Material to process |
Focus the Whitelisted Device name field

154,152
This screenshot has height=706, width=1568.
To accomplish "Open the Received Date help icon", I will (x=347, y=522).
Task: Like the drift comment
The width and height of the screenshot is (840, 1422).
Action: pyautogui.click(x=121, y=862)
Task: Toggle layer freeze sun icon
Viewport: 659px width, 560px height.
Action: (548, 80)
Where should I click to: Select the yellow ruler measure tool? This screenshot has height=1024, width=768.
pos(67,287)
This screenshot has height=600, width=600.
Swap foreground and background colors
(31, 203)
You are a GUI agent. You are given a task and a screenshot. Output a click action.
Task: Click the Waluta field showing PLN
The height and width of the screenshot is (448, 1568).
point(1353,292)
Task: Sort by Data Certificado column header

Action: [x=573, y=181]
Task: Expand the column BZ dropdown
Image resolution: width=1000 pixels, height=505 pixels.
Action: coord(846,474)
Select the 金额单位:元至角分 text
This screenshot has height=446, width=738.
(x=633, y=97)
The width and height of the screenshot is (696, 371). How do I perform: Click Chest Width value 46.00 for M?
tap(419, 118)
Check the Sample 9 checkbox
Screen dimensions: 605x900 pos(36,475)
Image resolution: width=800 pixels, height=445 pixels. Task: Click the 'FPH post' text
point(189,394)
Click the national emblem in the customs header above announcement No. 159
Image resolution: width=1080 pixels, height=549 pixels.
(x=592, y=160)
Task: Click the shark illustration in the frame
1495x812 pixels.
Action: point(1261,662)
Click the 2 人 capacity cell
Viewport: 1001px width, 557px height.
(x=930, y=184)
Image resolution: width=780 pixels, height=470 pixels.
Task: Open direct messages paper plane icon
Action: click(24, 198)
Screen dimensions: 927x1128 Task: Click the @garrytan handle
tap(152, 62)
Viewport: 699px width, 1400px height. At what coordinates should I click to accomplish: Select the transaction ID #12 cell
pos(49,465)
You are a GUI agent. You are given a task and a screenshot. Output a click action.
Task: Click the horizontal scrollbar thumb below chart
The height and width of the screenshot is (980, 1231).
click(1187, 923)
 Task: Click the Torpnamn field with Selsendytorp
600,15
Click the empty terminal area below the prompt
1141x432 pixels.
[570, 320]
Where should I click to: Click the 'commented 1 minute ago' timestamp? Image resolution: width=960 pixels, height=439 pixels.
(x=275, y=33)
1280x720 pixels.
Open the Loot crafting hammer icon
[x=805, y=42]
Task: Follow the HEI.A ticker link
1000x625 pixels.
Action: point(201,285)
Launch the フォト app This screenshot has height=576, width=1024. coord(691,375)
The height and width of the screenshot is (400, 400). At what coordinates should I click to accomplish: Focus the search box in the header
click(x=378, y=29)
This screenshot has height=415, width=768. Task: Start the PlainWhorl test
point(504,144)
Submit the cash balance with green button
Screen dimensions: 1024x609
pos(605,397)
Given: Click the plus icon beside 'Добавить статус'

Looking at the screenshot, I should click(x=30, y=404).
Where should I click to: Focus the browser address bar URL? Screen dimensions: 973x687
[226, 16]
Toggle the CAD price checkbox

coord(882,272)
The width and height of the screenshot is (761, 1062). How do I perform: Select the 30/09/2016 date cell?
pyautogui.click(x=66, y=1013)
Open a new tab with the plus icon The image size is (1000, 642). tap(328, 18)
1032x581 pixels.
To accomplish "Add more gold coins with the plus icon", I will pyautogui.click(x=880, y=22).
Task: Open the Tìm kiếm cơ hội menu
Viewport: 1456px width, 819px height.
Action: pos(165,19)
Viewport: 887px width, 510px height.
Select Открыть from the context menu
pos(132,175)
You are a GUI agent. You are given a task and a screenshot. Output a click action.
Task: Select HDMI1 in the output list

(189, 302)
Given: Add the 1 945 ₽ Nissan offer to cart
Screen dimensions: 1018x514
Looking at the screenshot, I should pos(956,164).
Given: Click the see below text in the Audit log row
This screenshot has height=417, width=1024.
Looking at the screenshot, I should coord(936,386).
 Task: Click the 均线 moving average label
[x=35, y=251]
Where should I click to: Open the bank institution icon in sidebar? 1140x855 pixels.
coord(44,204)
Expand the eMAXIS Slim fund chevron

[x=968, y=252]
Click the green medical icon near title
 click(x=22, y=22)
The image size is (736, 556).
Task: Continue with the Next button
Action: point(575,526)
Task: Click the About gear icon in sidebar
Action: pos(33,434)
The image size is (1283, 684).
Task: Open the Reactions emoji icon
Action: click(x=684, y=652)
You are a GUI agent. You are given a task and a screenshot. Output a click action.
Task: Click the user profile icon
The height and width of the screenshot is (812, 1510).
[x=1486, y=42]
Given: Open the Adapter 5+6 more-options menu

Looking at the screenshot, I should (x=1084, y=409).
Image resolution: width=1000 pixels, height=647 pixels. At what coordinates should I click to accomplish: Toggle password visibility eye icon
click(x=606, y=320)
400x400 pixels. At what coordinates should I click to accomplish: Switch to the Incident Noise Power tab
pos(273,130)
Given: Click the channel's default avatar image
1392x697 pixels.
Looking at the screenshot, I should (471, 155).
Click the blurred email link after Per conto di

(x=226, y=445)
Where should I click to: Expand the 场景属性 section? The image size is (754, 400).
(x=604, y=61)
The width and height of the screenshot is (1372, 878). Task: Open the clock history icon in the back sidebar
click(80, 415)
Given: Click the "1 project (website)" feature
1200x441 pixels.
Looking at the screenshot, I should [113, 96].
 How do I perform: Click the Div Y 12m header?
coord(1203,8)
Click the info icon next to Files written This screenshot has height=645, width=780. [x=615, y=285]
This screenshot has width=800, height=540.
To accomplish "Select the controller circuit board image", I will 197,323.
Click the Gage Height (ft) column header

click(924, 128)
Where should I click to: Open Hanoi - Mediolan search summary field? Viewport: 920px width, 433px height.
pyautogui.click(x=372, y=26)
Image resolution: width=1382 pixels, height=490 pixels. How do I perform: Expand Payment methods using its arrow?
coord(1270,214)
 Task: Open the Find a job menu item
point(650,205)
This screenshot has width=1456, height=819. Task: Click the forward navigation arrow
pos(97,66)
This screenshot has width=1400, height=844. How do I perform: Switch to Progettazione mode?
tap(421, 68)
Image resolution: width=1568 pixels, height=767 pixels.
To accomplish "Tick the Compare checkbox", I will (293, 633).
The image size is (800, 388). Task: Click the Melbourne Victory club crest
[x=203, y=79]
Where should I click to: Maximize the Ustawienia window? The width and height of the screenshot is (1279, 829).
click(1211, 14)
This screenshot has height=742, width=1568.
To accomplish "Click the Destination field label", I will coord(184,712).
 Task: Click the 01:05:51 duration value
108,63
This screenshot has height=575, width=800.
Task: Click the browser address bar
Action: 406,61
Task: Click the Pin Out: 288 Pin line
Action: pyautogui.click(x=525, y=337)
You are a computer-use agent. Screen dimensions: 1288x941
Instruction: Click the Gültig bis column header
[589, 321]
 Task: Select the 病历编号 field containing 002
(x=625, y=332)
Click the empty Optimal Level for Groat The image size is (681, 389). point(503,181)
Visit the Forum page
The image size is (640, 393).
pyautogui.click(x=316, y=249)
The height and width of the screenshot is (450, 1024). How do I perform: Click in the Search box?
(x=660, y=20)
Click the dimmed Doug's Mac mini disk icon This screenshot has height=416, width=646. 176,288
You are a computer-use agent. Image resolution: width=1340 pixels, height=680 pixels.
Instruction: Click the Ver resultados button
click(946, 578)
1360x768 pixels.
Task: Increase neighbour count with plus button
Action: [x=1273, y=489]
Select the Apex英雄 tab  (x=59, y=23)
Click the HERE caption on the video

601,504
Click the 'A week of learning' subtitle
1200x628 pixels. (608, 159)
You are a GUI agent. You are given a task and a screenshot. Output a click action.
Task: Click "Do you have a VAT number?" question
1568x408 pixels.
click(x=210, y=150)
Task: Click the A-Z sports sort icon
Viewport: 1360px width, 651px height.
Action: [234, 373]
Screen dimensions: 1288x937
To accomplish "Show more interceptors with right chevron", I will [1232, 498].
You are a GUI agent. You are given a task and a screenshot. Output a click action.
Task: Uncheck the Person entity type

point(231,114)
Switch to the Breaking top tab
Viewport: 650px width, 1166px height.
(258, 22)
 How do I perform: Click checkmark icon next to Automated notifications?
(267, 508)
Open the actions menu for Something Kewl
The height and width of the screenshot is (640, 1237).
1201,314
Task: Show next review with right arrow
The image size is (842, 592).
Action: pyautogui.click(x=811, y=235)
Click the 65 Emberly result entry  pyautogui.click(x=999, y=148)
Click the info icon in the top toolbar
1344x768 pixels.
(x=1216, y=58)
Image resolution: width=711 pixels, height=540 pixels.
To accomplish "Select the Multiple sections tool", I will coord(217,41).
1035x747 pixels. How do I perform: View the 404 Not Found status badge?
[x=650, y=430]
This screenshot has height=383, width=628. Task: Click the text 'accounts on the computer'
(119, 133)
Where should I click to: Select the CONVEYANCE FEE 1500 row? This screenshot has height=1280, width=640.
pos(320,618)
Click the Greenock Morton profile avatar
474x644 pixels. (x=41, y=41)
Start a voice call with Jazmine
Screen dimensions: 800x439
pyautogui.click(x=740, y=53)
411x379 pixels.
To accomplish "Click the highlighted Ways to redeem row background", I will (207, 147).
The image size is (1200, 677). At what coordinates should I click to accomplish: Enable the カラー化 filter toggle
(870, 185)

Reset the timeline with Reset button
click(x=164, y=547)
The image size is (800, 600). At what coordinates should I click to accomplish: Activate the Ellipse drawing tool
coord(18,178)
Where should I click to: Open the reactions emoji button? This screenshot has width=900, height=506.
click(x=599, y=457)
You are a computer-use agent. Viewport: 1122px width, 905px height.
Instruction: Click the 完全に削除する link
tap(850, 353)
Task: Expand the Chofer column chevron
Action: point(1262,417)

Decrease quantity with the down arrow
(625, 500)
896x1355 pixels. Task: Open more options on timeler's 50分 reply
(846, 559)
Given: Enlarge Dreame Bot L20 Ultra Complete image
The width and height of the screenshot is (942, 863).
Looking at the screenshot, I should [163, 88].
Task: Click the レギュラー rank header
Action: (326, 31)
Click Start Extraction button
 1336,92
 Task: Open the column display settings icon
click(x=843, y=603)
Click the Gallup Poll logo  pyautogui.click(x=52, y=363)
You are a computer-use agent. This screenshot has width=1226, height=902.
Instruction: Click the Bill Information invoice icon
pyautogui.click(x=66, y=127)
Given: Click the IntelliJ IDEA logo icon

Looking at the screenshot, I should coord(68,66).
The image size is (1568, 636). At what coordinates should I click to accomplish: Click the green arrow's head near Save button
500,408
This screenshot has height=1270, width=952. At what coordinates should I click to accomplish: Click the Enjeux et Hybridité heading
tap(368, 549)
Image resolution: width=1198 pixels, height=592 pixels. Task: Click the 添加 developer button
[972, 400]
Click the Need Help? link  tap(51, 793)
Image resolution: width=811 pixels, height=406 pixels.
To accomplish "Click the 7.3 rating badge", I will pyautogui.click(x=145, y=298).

Assignment |
Set down verbatim only the lines between the start of the data above and the line with "Task: Click the horizontal", both boundaries included.

Worked solution |
Focus the Whitelisted Device name field

154,152
This screenshot has height=706, width=1568.
To accomplish "Open the Received Date help icon", I will (x=347, y=522).
Task: Like the drift comment
The width and height of the screenshot is (840, 1422).
Action: pyautogui.click(x=121, y=862)
Task: Toggle layer freeze sun icon
Viewport: 659px width, 560px height.
Action: (548, 80)
Where should I click to: Select the yellow ruler measure tool? This screenshot has height=1024, width=768.
pos(67,287)
This screenshot has height=600, width=600.
Swap foreground and background colors
(31, 203)
You are a GUI agent. You are given a task and a screenshot. Output a click action.
Task: Click the Waluta field showing PLN
The height and width of the screenshot is (448, 1568).
point(1353,292)
Task: Sort by Data Certificado column header

Action: [x=573, y=181]
Task: Expand the column BZ dropdown
Image resolution: width=1000 pixels, height=505 pixels.
Action: coord(846,474)
Select the 金额单位:元至角分 text
This screenshot has height=446, width=738.
(x=633, y=97)
The width and height of the screenshot is (696, 371). How do I perform: Click Chest Width value 46.00 for M?
tap(419, 118)
Check the Sample 9 checkbox
Screen dimensions: 605x900 pos(36,475)
Image resolution: width=800 pixels, height=445 pixels. Task: Click the 'FPH post' text
point(189,394)
Click the national emblem in the customs header above announcement No. 159
Image resolution: width=1080 pixels, height=549 pixels.
(x=592, y=160)
Task: Click the shark illustration in the frame
1495x812 pixels.
Action: point(1261,662)
Click the 2 人 capacity cell
Viewport: 1001px width, 557px height.
(x=930, y=184)
Image resolution: width=780 pixels, height=470 pixels.
Task: Open direct messages paper plane icon
Action: click(24, 198)
Screen dimensions: 927x1128 Task: Click the @garrytan handle
tap(152, 62)
Viewport: 699px width, 1400px height. At what coordinates should I click to accomplish: Select the transaction ID #12 cell
pos(49,465)
You are a GUI agent. You are given a task and a screenshot. Output a click action.
Task: Click the horizontal scrollbar thumb below chart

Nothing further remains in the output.